Hopewell is a band I've been meaning to check out live for a while. They seem to play a ton of gigs around town but I'm always on a different schedule. Glad I finally caught them. Band is two guitars one played by lead vocalist plus keyboards, bass, drums. The key for the first two thirds of the show was the bass/drums combo. These guys just made the whole thing work for me -- the bulk of both the technical talent and the rock-this-shit-out energy came from the rhythm section who were out of the Moon/Entwhistle school of kickin' ass. When the songs would make their way to the bridge or an extended instrumental section, it was these guys that seemed to pour out the melody while the guitarists took a supporting role. Based on delicious bass playing alone, Hopewell is worth checking out. The front man had a wonderfully semi-psychotic slant to his presence which worked in the context and his energy was just the right mix of everything you'd want in a guy leading your band. As the set went on, he became more and more integral to what was going on... not coincidentally, the shit got tighter and tighter. While that first chunk was well worthwhile and would have had me thinking "definitely gotta check these guys out again," it was all a set-up for the payoff that was the last 3 or 4 songs. These guys didn't necessarily jam or even go off instrumentally too much, but that last stretch may have been one song or it may have been several, I don't know, they all ran together perfectly. It was one of those sum greater than moments -- so many bands and musicians out there, the line between what's good, what's great and what's transcendent seems to be dictated mostly by perception, mood and context. If you want Hopewell to blow your mind, they may very well do so.

The final blistering 15 minutes came to a close with a kick ass cover of Jane's Addiction's "Of Course" with a long, psychedelic intro and zig-zagging vocals and guitars. "What do they sound like?" is usually the hardest question to answer... especially in words. If we instead use music as our language, cover songs are a great way to start (which is why I wish all bands would play at least a couple covers). If I had to sum up my 1st Hopewell experience it would be with this set-ending cover. They made it their own. Of course, you could just check out their myspace page or just go see 'em live.

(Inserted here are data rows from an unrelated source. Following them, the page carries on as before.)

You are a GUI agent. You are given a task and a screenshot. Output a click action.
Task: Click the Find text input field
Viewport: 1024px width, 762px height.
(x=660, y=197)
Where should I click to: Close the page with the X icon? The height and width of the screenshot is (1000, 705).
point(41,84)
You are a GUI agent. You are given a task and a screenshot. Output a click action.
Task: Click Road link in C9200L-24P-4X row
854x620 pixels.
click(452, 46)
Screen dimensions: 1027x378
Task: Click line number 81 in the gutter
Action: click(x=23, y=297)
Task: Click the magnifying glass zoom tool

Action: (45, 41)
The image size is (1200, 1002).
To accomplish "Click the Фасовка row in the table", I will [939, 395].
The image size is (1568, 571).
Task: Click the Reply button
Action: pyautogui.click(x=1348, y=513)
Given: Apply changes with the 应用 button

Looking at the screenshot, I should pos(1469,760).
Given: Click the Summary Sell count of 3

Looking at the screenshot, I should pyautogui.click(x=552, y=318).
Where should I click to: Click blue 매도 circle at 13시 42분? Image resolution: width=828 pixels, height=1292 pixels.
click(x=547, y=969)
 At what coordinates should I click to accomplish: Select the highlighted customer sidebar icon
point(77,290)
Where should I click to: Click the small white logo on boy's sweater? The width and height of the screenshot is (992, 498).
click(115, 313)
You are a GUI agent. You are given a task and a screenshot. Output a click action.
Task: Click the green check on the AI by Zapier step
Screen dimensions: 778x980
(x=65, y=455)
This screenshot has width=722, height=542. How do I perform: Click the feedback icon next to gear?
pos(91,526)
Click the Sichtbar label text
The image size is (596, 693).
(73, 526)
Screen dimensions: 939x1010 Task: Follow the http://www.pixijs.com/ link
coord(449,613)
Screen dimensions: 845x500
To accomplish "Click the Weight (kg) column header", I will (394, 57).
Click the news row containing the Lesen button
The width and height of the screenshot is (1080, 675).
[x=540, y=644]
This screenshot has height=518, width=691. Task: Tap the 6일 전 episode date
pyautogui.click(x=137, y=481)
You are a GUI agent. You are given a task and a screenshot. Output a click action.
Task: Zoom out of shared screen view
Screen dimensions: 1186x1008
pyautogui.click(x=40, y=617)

We stuck around for the next band which was La Laque. If I had to sum up this one in a word it'd be: sex. There's a band back there playing some weird manic surf popedelica via Paris circa 1965, but really all you're paying attention to is the woman up front. She was wearing a dress that was little more than a towel wrapped around her waist and made eyes at the sparse audience as she sang in French. The music was actually pretty good, or I was tricked into believing so by the slithering seductress.

The base of the band -- guitar, drums and bass -- actually seemed to operate completely independently of their main attraction, digging deep. The drummer especially seemed to be on a different level, but it all worked together. I wouldn't say no to another La Laque experience, although I figure they'd work wonders in a more lounge setting.

Abrons Arts Center, 5 May 2007

Saturday was, as the stench flows, just across the Willamsburg Bridge, but musically and emotionally, we may as well have taken the J train to Jupiter. John Zorn continues to work the onion bagel of the Lower East Side with his special schmear of Masada cream cheese. Saturday was a show put on by the wonderful folks that brought you such next-level shit as everything that happened at Tonic for the past however many years. They've moved on and are doing a limited number of shows at Abrons Arts Center which is both more lower and more east than before. The performance space is like a small lecture hall, maybe a 1/3 of the size of a standard high school auditorium. File under ironic: all the nights I spent at Tonic wishing I had a comfy seat... took the place to get priced out of the neighborhood, I guess. But I was comfortable!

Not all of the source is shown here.